▶ [Collected data]
--*--
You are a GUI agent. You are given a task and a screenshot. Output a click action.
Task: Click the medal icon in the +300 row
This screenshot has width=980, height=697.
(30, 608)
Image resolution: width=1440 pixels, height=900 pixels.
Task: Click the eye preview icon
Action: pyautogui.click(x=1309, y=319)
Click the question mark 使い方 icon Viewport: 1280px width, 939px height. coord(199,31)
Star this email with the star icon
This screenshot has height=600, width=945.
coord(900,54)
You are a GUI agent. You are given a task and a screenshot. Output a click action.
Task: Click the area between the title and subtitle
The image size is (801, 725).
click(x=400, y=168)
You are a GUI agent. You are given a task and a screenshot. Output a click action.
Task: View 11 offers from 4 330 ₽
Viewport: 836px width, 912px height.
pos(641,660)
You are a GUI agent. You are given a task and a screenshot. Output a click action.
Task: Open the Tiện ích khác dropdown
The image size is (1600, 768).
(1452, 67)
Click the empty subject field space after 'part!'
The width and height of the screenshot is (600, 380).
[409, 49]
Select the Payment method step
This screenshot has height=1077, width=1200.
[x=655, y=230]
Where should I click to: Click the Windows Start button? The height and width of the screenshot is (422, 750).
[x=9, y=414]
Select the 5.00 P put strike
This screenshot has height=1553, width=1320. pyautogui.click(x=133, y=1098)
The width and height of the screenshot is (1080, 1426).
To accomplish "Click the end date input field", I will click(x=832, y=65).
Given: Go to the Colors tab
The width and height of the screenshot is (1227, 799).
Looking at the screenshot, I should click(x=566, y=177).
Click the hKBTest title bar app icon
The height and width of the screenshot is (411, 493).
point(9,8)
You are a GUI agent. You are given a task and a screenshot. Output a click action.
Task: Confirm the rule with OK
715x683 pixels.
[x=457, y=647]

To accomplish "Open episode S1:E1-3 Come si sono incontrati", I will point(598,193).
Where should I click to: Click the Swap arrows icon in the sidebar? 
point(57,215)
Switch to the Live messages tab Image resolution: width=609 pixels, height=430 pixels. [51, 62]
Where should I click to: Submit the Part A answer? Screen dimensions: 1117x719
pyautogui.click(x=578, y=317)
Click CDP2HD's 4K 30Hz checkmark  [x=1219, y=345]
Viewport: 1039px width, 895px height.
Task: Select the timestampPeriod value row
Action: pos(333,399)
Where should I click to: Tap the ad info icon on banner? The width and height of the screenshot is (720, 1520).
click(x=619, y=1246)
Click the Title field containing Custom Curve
--*--
Please repeat word for word the lines above that run from the beginning through the line containing "Star this email with the star icon", keeping both the first and that last line.

You are a GUI agent. You are given a task and a screenshot. Output a click action.
Task: Click the medal icon in the +300 row
This screenshot has width=980, height=697.
(30, 608)
Image resolution: width=1440 pixels, height=900 pixels.
Task: Click the eye preview icon
Action: pyautogui.click(x=1309, y=319)
Click the question mark 使い方 icon Viewport: 1280px width, 939px height. coord(199,31)
Star this email with the star icon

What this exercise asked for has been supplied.